Start of Block

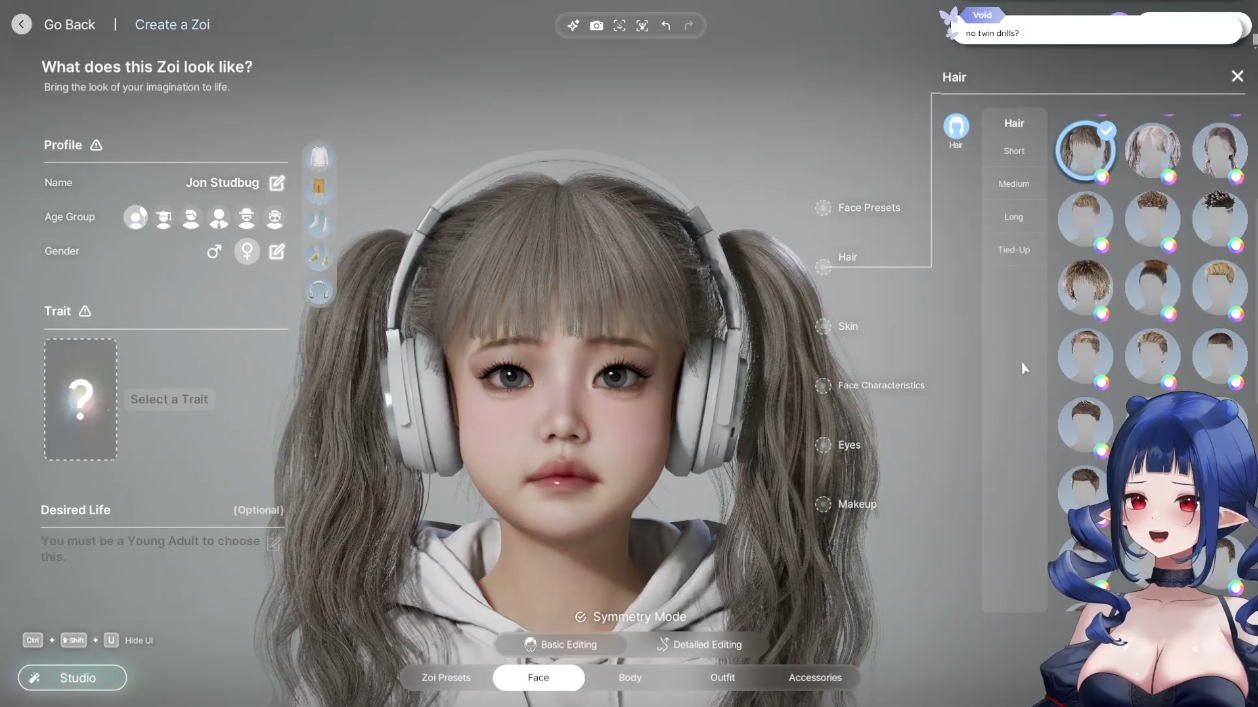1258x707 pixels.
Task: Click the face-focus camera icon
Action: tap(619, 26)
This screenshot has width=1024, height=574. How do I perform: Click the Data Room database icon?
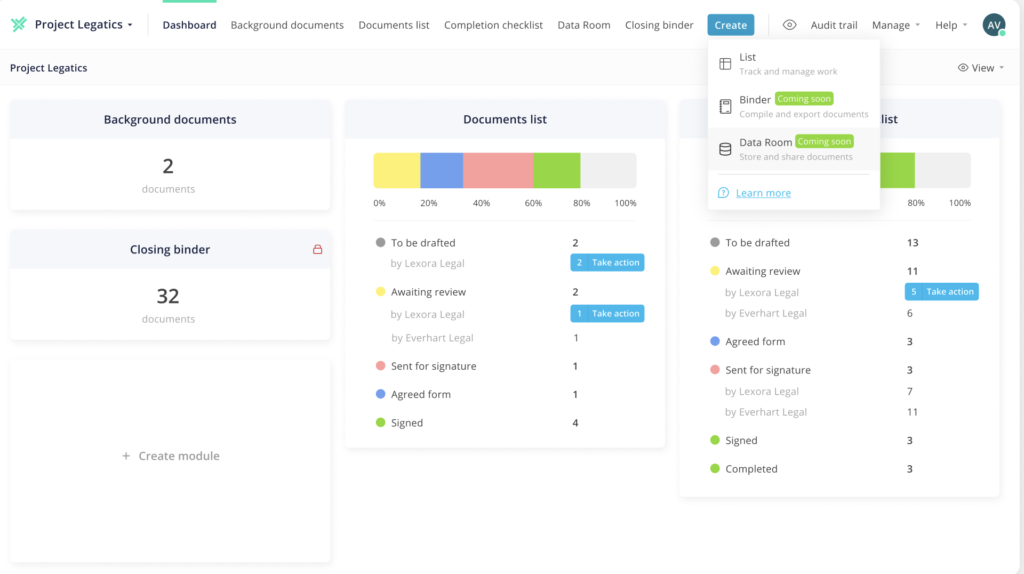click(x=725, y=149)
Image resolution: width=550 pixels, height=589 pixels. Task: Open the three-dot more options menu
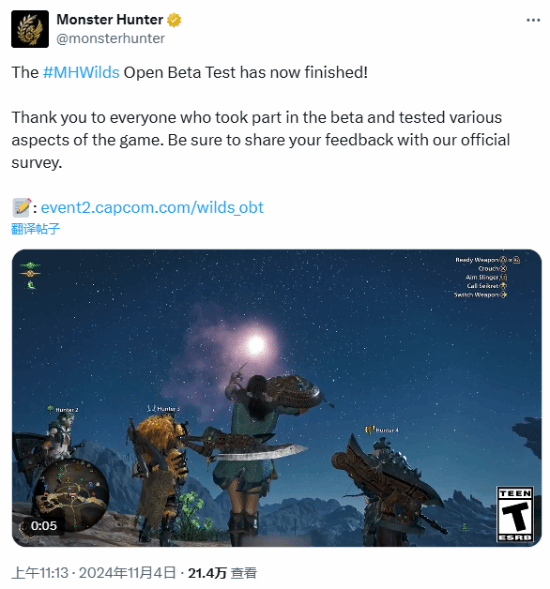point(533,20)
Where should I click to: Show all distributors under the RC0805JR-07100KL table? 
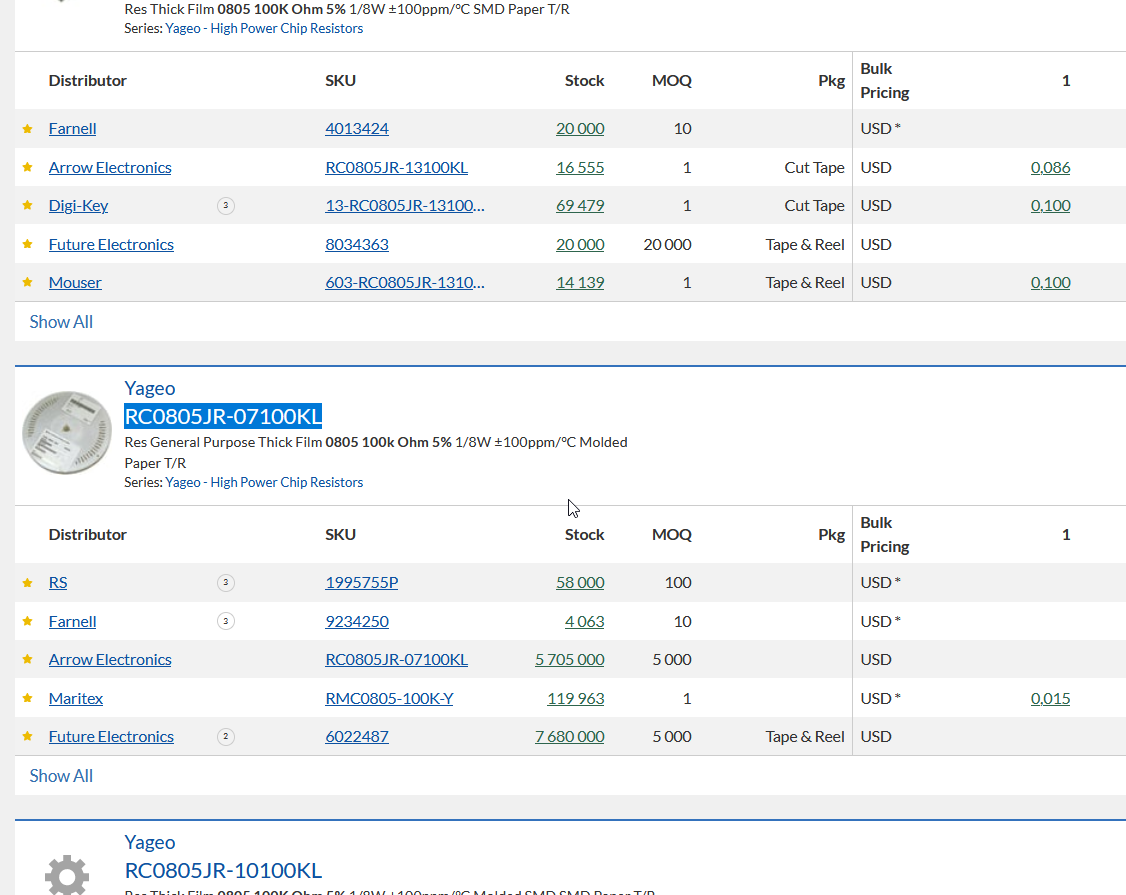[x=61, y=776]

End of Block

_Assignment_
At the line containing "Image resolution: width=550", begin reproducing the entries word for word, and continue through their last line. Leave out the pictures.

_Exercise response_
Image resolution: width=550 pixels, height=589 pixels. Task: Open the three-dot more options menu
point(533,20)
Where should I click to: Show all distributors under the RC0805JR-07100KL table? 
[x=61, y=776]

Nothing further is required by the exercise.